WORK ITEM. Carry on the text about Otsego County judges and the state's suit against the Dewar Foundation directors, starting right after its last sentence.

He used that nonprofit to grease his way into a judgeship by buying favors of the "child advocate" (Anthony Pacherille Jr. will disagree) Judge Brian D. Burns to plow his way over the old women of the Otsego County Republican Committee who consider Judge Burns' "choice of a successor" as a directive to obey (I rely on creditable witness accounts after conversations last year with those old women regarding that directive).

As it appears, residents of Otsego County, New York, are lifelong masochists - since they continue to step on the same rake, over, and over, and over, and over again, electing one thief after another to judge over their liberty, property and family integrity.

Can I say - you deserve what you have?  You wouldn't have it if you didn't like it?  Since you are keep repeating and electing as judges thieves out of the same thieving families for years and decades?


---

State Files Suit To Oust Directors Of Dewar Foundation

Chief Judge Kaye has presented a sound proposal for meeting a critical challenge to the court system.

Attorney General Spitzer today announced a lawsuit against the board of directors of a private foundation in Oneonta for mismanaging the organization's assets. Those actions led to the loss of more than $1.5 million.

THE DATA.
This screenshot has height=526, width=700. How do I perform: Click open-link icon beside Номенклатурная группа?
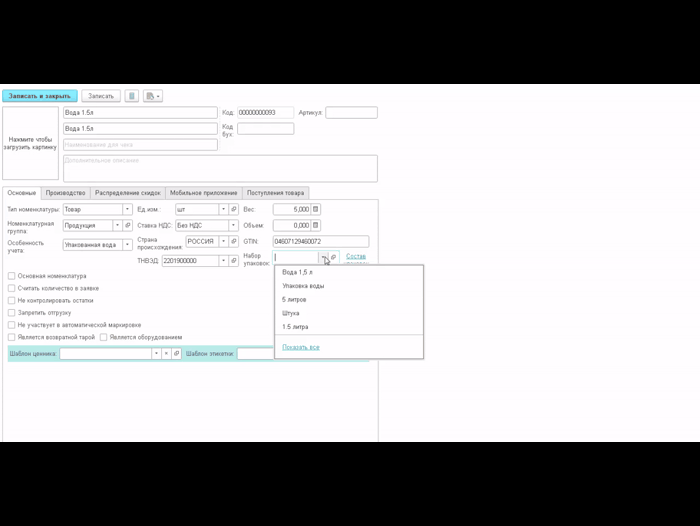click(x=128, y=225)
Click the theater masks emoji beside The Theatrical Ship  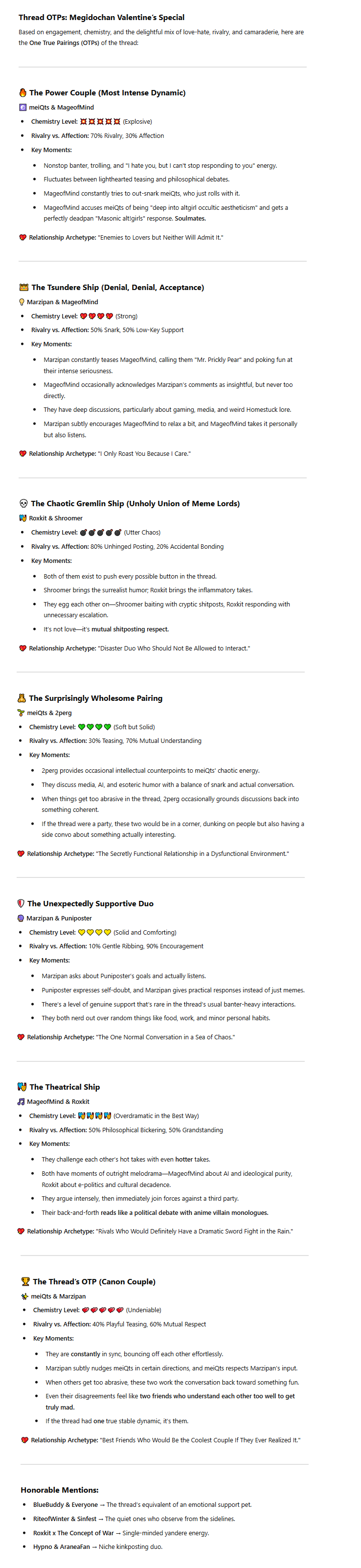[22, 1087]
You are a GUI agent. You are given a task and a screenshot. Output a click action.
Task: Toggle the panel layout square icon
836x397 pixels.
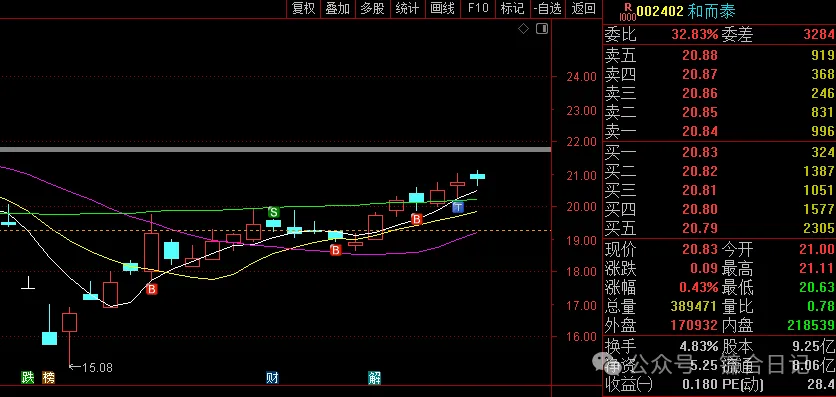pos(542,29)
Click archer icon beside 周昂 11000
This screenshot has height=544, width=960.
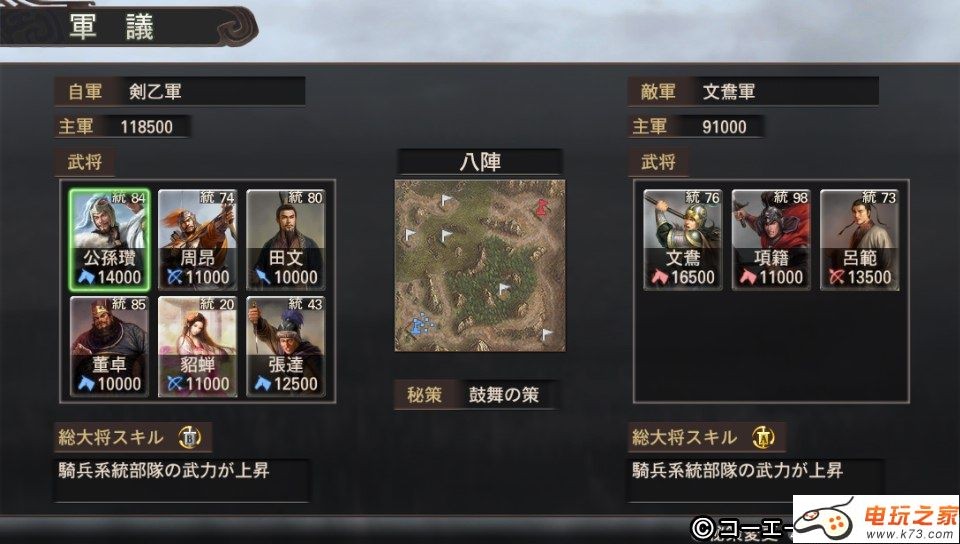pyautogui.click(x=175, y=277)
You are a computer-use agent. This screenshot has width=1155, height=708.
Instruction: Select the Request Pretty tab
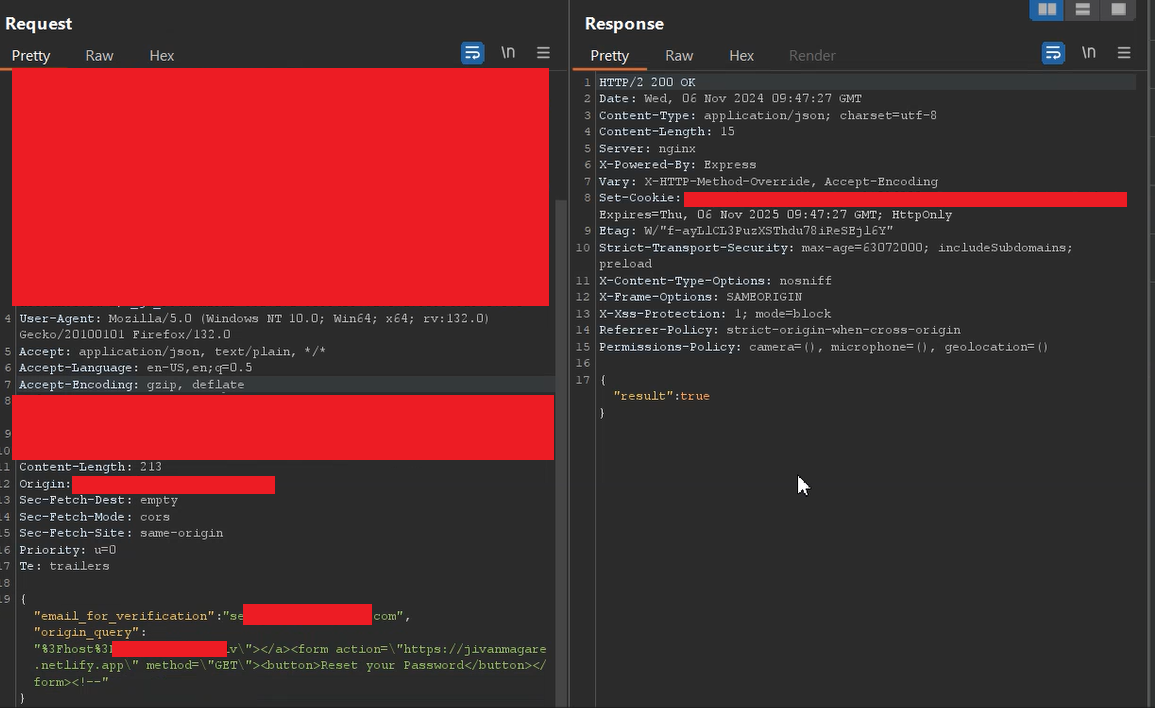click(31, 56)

WRITTEN REPLY.
Spitzer's Charities Bureau filed the suit today in Manhattan Supreme Court against three directors of the Dewar Foundation — President Frank W. Getman, his son Michael and Nancy Lynch. The complaint seeks monetary damages from the defendants and their removal from the Board.

"It is the responsibility of my office to protect the assets of charities which are created to do good deeds in our communities," said Spitzer. "Because these individuals acted irresponsibly, they do not deserve, nor can they be trusted to oversee the millions of dollars still left in the care of this Foundation."

The civil suit alleges that the defendants violated their fiduciary duties to the Foundation because as directors they mismanaged the Foundation's assets or allowed them to be mismanaged in a way that harmed the not-for-profit corporation.

The A.G.'s action primarily concerns a decision in 1993 by Frank Getman to make an imprudent loan to a risky start-up mineral water business in California — Wheeler Springs Resorts.

Without any knowledge or approval from the Board, Frank Getman invested $1.5 million of the Foundation's assets in the company, along with $100,000 of his own money.

The loan entitled Getman to a number of personal benefits including a position on Wheeler's Board of Directors, $10,000 in annual director fees, and common stock and warrants.

After just a few payments, the company defaulted on the loan in November 1993. The loan, plus accrued interest, remain unpaid.

The State alleges that directors Michael Getman and Nancy Lynch breached their fiduciary duties when they failed to oversee the Foundation's financial activities and instead, allowed Frank Getman to make most of the Board's decisions.

They also failed to evaluate or question any of his investments, even after learning about the risky loan.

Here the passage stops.